An animal slowly travels through the mixed forests of Nova Scotia, feeding on the plentiful conifer trees surrounding it. It is huge, covered in dense brown hair with bone-like structures growing from its head. Its presence is formidable, concerned about predation from only the strongest, most cunning of hunters. Today, this description most likely conjures images of the mighty moose that roam Nova Scotia. But over 80,000 years ago, there lived a mammal that dwarfed even those impressive creatures. The mastodon.
Standing as tall as a basketball net at the shoulder (3.25 m) and weighing as much as six cars (11 tonnes), mastodons were among the largest of the ice age animals. To fuel such a massive body, huge amounts of food would need to be eaten daily. Mastodons were browsers, like our modern moose, and would fill their bellies feeding on branches, twigs, leaves, and wetland plants. Food sources like these would have been in plentiful supply in the mixed conifer forests that dominated the landscape, like old growth versions of the forests we see today. Mastodons would have felt most at home in forested areas, surrounded by food and sheltered from the weather.

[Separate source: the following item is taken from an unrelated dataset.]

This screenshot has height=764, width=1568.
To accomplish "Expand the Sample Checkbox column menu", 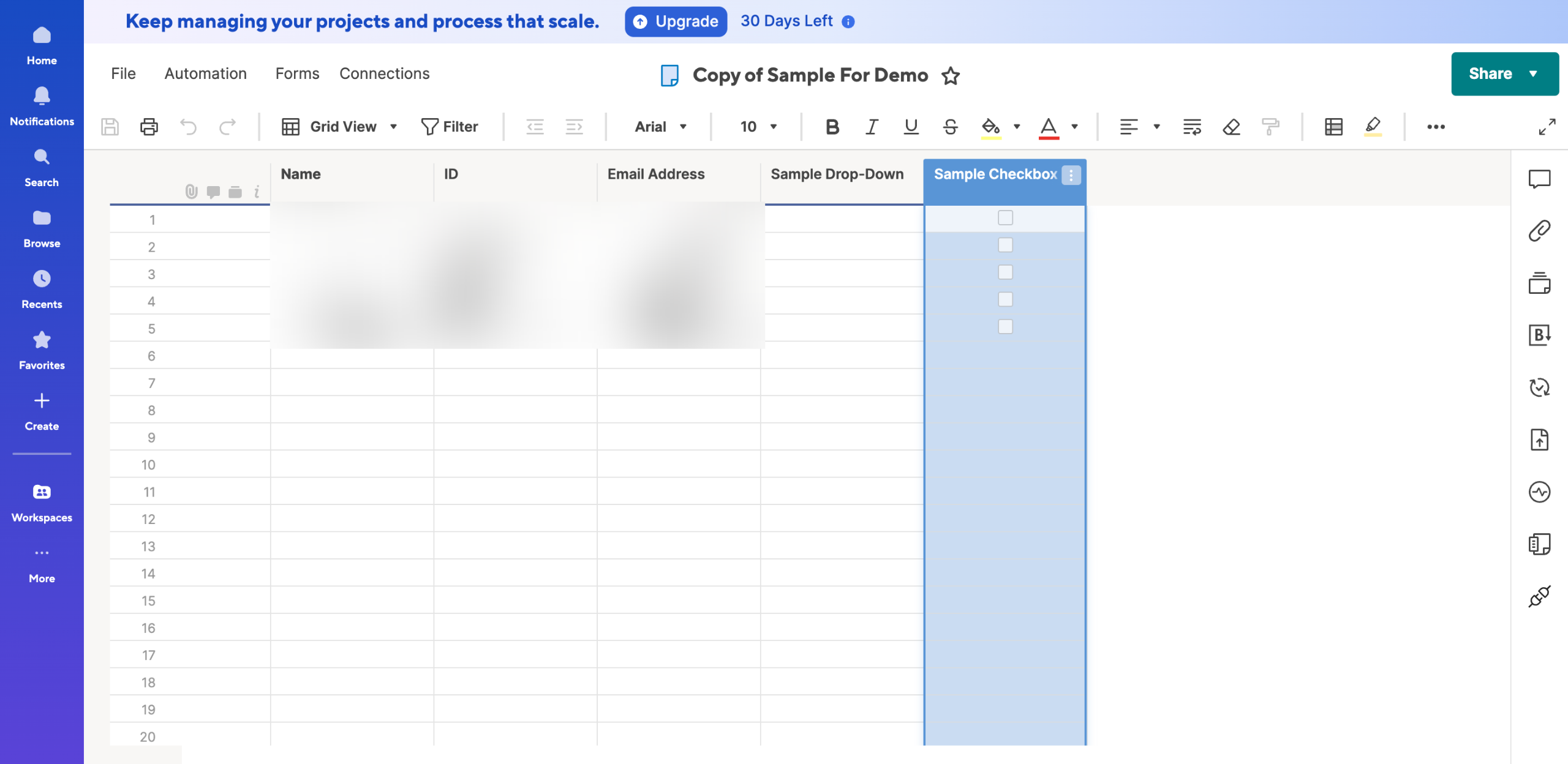I will pos(1071,174).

Mastodons and Mammoths: (Very) Distant Relatives
When you hear the word mastodon, what comes to mind? Long, dense fur? Longer, curved tusks? A massive animal wandering a windswept, lonely plain? You might be thinking of a mammoth. It is understandable that they could be mistaken as one in the same. Although they were distantly related and had some things in common, they were very different animals.
Mastodons diverged from a common ancestor of mammoths and modern elephants around 26 million years ago, plenty of time for differences in their behaviour and characteristics to take shape. If we could see them side-by-side, a few of those differences would be obvious. Mastodons would be smaller, their tusks shorter and less curved. They would have a longer tail, but shorter, dense hair. Their skull would be noticeably flatter.
Other differences would only be seen by getting up close and personal. If they both opened their mouths, it would reveal one of the most important differences – teeth. The mastodon would have deeply ridged teeth, ideal for chomping down on their meals. The mammoth would have flattened teeth with short ridges specialized for grinding their food to a pulp.
Geology Collection - Mastodon femur
What Their Differences Tell Us
The differences between mastodons and mammoths provide valuable insights into how they lived. The long tail of the mastodon is a clue that they preferred warmer temperatures. Animals that live in cold environments usually have shorter tails to prevent frostbite. Since we know mastodons lived in warmer climates, its likely they had shorter fur. The different teeth tell us that they also lived in different habitats. The crushing molars of the mastodon were perfect for feeding on woody twigs and branches, meaning they lived in forests. The flat, grinding teeth of the mammoth were ideal for grinding up grasses, telling us they lived in plains and grasslands.
The right tooth is from a mastodon, ideal for crushing tree branches. The one on the left is from a mammoth, perfect for grinding grasses.
Mastodon in Nova Scotia
Mastodons lived in Nova Scotia on and off for more than 70,000 years, their migrations directed by the growth and shrinking of massive ice sheets. Although they would eventually be brought to extinction about 11,000 years ago, evidence of their lives here remains. Over the past two hundred years, traces of the elephant-like giants have been uncovered, with the promise of more discoveries to come.
Mastodon fossils are a rare find in Nova Scotia. Only a handful of sites have been discovered with confirmed remains. Though not often found, these fossils provide us with important information about where, when and how mastodons lived. Discoveries are usually stumbled upon by accident. Individual teeth have been dredged from the seafloor, a leg bone was accidentally dug up by a farmer, and skeletal remains have been uncovered in gypsum mine sinkholes.